治療歴ないPD-L1高発現の非小細胞肺がん患者対象として
Merck & Co., Inc., Kenilworth, N.J., U.S.A.は6月16日、抗PD-1抗体「KEYTRUDA(R)」(一般名:ペムブロリズマブ)について、治療歴のないPD-L1高発現(腫瘍の50%以上に発現)の非小細胞肺がん患者を対象とするKEYNOTE-024試験で、主要評価項目を達成したことを発表した。
KEYTRUDAは、免疫系ががん細胞を見つけて攻撃するのを助けるヒト化モノクローナル抗体。PD-1とそのリガンドであるPD-L1およびPD-L2との相互作用を阻害してTリンパ球を活性化し、がん細胞を攻撃する。米国と欧州において進行性悪性黒色腫の適応で承認されており、米国では非小細胞肺がんに対しても承認を取得。国内では2015年12月22日に切除不能または転移性の悪性黒色腫を効能・効果として、2016年2月29日には切除不能な進行または再発の非小細胞肺がんを効能・効果として、抗PD-1抗体「ペムブロリズマブ(遺伝子組換え)」の承認申請を行った。
KEYNOTE-024試験は、進行性非小細胞肺がん患者に対する治療として、KEYTRUDAの単剤療法と、標準治療(SOC)のプラチナ併用化学療法を比較する無作為化第3相検証試験。進行性非小細胞肺がんに対する化学療法歴がなく、免疫組織染色を用いた中央測定によって腫瘍組織がPD-L1を高発現していると判断された患者を対象に実施された。
独立データモニタリング委員会、化学療法群へのKEYTRUDA治療を勧告
同試験では305人の患者を無作為にKEYTRUDA群(3週間ごとに200mgを投与)と、SOCプラチナ併用化学療法群(カルボプラチン+パクリタキセル、カルボプラチン+ペメトレキセド、シスプラチン+ペメトレキセド、カルボプラチン+ジェムシタビン、またはシスプラチン+ジェムシタビン)に割り付けた。非扁平上皮がん患者に対しては、ペメトレキセド維持療法も許容された。さらに、プラチナ併用化学療法群に割り付けられた患者は、選択肢として疾患進行した場合においてKEYTRUDAにクロスオーバーが可能だった。

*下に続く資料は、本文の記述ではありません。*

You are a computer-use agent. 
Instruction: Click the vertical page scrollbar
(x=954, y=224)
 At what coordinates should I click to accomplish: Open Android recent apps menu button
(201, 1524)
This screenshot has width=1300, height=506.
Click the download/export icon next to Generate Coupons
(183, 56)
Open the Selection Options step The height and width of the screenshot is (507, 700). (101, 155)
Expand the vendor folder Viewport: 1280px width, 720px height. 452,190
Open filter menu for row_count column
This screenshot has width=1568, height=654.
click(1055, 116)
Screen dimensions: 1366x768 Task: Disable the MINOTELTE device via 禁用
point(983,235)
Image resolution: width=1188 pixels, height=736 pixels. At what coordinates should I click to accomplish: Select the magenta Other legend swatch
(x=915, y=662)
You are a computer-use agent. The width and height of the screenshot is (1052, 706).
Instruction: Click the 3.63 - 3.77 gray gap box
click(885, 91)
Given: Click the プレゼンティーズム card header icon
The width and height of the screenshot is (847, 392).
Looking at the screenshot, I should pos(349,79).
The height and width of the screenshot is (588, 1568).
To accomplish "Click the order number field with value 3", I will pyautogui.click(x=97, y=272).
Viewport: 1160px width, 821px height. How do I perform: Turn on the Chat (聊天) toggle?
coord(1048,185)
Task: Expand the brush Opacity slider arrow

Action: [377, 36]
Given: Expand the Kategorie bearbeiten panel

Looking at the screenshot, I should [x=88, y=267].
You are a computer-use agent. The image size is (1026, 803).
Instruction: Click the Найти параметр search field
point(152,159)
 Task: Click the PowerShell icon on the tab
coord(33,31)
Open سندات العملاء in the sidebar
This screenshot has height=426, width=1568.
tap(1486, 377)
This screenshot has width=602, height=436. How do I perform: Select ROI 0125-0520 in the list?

その結果、主要評価項目である無増悪生存期間(PFS)と副次評価項目である全生存期間(OS)の両方で、化学療法に対して優越性を示した。これに基づき、独立データモニタリング委員会は、同試験の終了と、化学療法群として参加していた患者にKEYTRUDAによる治療を受ける機会を提供するよう勧告したとしている。
なお、同試験におけるKEYTRUDAの安全性プロファイルは、これまでに発表した進行性非小細胞肺がん患者を対象とした試験結果と一致しており、同試験結果は、今後の学会での発表が予定されている。